São Paulo has just gained a new space to promote culture in the heart of Barra Funda, one of the city’s most culturally effervescent neighborhoods. It is the Usina Luis Maluf (ULM), which debuts this June with an artist residency project coordinated by curator and researcher Carollina Lauriano. The program, an activity that inaugurates the ULM, aims to train young artists through the monitoring of projects and connections with professionals from the visual arts circuit in the country.
“The ULM residency project is born with the proposal to foster artistic production in our country and offer tools to these artists. Installed in Barra Funda, a region that has become a hub for the plastic arts, the ULM is a real plant, an environment for experimentation, a space where artists can develop new ideas or take projects off the paper with the critical and constructive monitoring of the multiple team that collaborates for the residence,” explains Luis Maluf, creator of ULM and founder of the Gallery that bears his name.
After the residency, which will continue throughout the second semester, the space will also be used for multiple and diverse activities related to the art world. Exhibitions, cultural and educational activities, projects designed for the local population, and workshops are some of the uses planned for the ULM.
The artist residency proposal, coordinated in this edition by Carollina Lauriano, is in line with the Usina’s proposals. Besides offering the physical space for their work, the seven young artists will have access to a career support that relates to other areas of the profession, such as enrollment in edicts, participation in auctions and/or contests, ways of establishing a proper relationship with galleries/curators of interest, among other activities.
The first group of residents is formed by the artists Aline Bispo, Apolo Torres, Clara Benfatti, Edu Silva, Fábio Menino, Mariano Barone, and Tatiane Freitas.

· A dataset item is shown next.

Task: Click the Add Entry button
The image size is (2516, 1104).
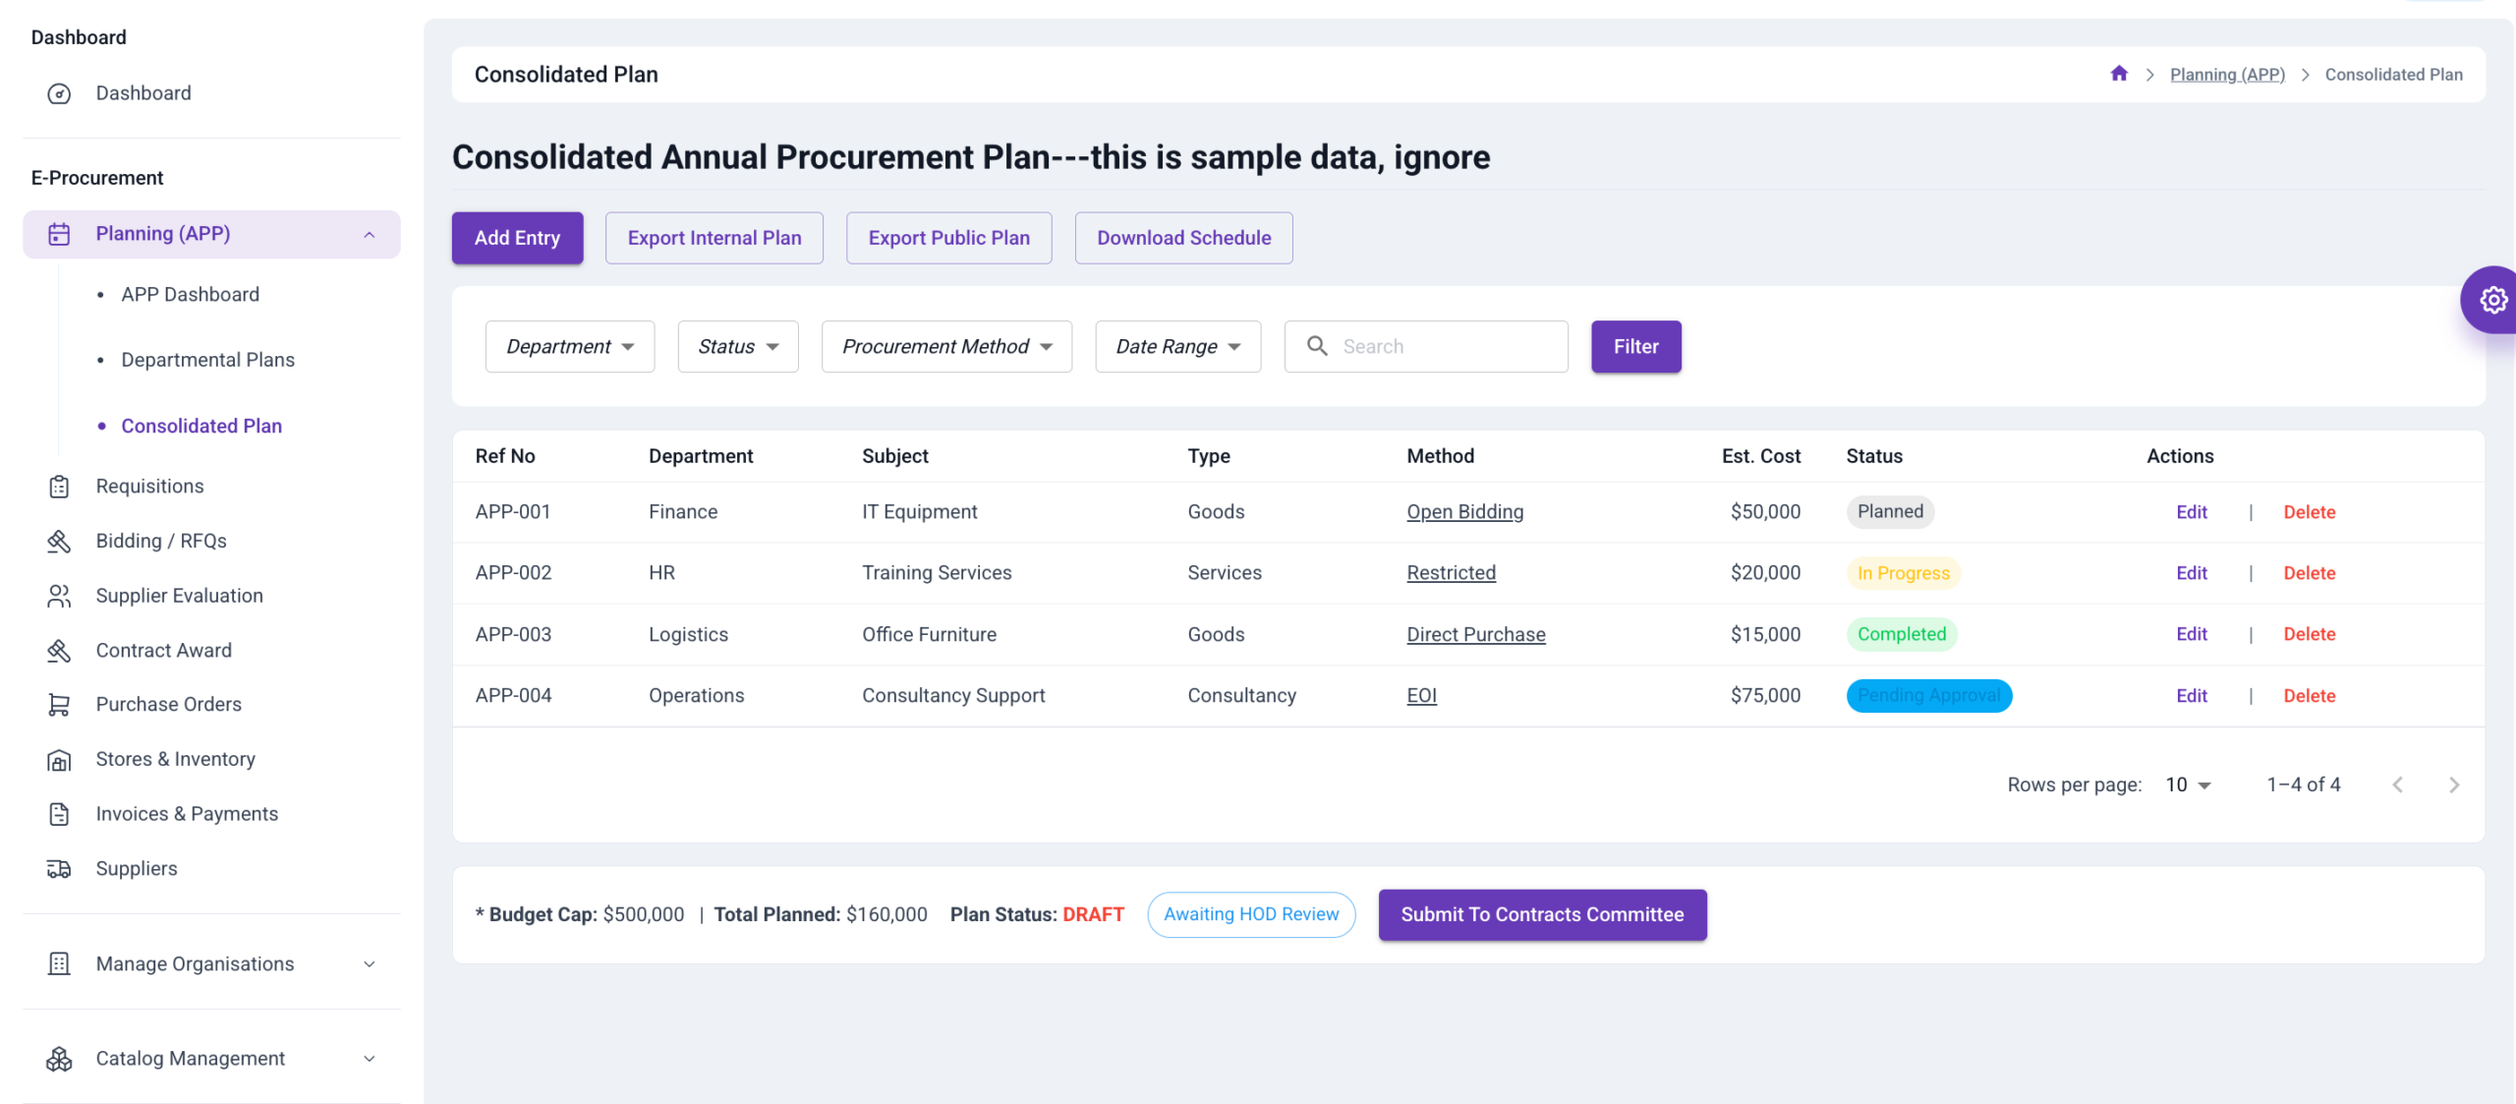Action: point(517,238)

For six months, they will be accompanied by Lauriano and a diverse team composed of artists and art market agents. “The power of the program lies not only in the exchange with peers, but also in the collective construction and in the contact with other curators and interlocutors,” reflects Carollina Lauriano.
Throughout the residency, those selected will participate in weekly activities that aim at their artistic-professional development, and at the end, they will exhibit their creations in an event that will be defined collectively during the process. This way, the Luis Maluf Plant consolidates its performance as an educational space and of social actions, developing artists for the several situations that arise in the daily life of these professionals.
For this first edition, Lauriano and Maluf elected artists taking into account their research based on painting, sculpture, installation and works of various languages, which point to the abstract and figurative. The public will also be contemplated by the actions of the residency through open activities, such as conversations with the artists mediated by the curator and other actions with dates to be announced soon.
At the ULM residency, each artist will have a specific space to make their works, with their own workbench and working materials. At first, the schedule of activities will be during business hours, which can be readjusted according to the needs of each one, depending on other works and extra activities. The plant follows a strict protocol to prevent the contagion and dissemination of Covid-19, such as alcohol gel distributed in the space, the mandatory use of masks and physical distance between participants.